* Recorded data *
——————————

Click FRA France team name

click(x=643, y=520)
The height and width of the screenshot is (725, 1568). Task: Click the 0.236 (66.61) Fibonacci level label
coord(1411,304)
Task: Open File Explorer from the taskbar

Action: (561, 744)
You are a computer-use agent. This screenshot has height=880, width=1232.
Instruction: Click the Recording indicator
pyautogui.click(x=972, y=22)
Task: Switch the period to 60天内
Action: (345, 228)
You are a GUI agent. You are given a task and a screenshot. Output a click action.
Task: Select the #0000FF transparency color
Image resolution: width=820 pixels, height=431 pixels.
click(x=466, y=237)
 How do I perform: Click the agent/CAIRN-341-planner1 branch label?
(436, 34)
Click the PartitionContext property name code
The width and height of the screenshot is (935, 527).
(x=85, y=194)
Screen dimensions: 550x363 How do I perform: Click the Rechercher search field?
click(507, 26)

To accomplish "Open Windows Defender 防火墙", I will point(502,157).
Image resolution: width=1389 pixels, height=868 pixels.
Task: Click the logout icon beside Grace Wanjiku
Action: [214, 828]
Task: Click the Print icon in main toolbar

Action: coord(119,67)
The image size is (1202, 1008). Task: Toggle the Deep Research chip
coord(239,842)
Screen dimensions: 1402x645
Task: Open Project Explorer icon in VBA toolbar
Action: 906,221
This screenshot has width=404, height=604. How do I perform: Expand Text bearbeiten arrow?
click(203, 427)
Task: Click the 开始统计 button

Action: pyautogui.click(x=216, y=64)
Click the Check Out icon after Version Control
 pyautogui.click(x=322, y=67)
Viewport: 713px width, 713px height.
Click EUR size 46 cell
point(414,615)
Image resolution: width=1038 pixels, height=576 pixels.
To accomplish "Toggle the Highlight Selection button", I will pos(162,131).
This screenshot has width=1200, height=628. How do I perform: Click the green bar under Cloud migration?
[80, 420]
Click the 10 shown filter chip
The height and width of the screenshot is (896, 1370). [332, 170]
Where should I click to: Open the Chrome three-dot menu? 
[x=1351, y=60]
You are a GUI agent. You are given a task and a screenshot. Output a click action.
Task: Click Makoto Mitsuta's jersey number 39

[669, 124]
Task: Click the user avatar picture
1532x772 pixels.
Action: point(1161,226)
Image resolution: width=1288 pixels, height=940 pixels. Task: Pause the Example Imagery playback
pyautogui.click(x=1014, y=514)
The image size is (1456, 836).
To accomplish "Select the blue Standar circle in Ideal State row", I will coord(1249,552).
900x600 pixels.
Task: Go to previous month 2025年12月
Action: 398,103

——————————

* THE PROBLEM *
Return, word for word, every line from the line with "Task: Click Makoto Mitsuta's jersey number 39" to the final line of the data.

* RESULT OF THE TASK *
Task: Click Makoto Mitsuta's jersey number 39

[669, 124]
Task: Click the user avatar picture
1532x772 pixels.
Action: point(1161,226)
Image resolution: width=1288 pixels, height=940 pixels. Task: Pause the Example Imagery playback
pyautogui.click(x=1014, y=514)
The image size is (1456, 836).
To accomplish "Select the blue Standar circle in Ideal State row", I will coord(1249,552).
900x600 pixels.
Task: Go to previous month 2025年12月
Action: 398,103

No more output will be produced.